"""

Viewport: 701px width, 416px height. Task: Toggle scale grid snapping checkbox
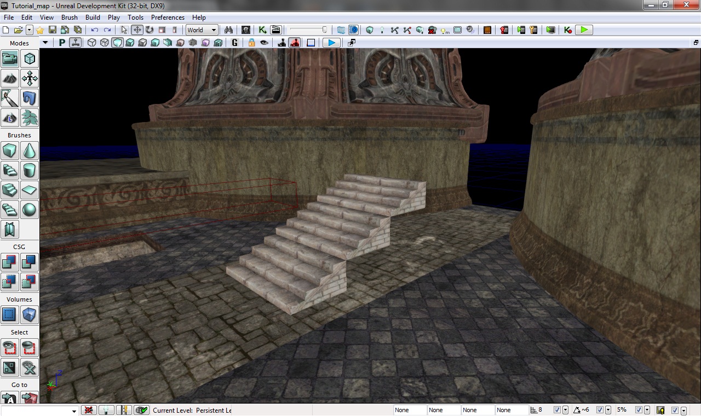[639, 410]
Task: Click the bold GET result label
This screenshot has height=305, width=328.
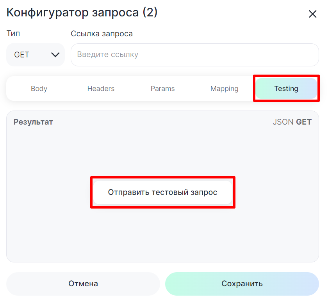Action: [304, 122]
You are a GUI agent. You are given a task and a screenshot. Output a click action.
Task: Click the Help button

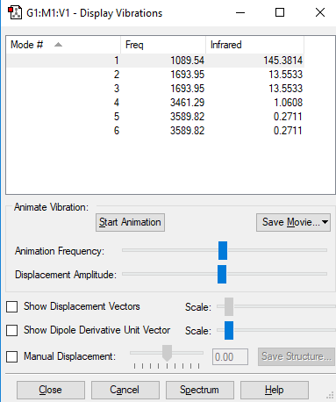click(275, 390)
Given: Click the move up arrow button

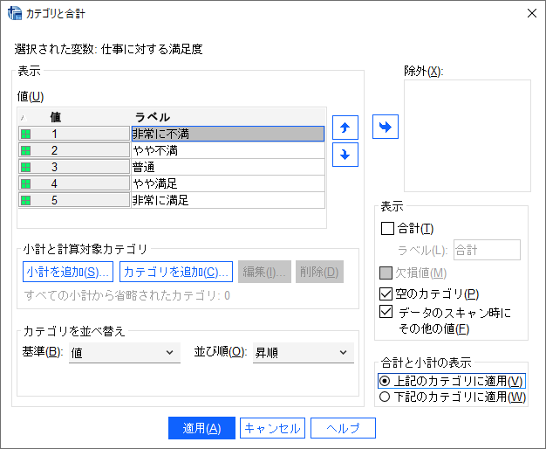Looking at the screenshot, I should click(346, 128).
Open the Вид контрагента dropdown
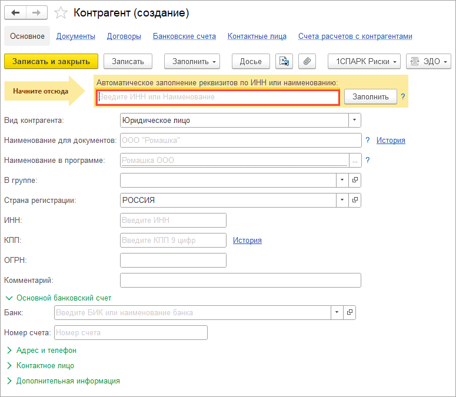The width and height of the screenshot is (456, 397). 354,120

"""
"""

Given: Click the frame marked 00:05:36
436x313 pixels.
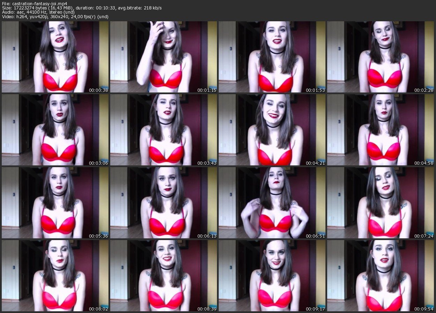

"""

What is expected
In the listing above, find the line with "Given: Click the frame marked 00:05:36" and the line with "436x313 pixels.", then print exactly those lines and every line between them.

Final answer
Given: Click the frame marked 00:05:36
436x313 pixels.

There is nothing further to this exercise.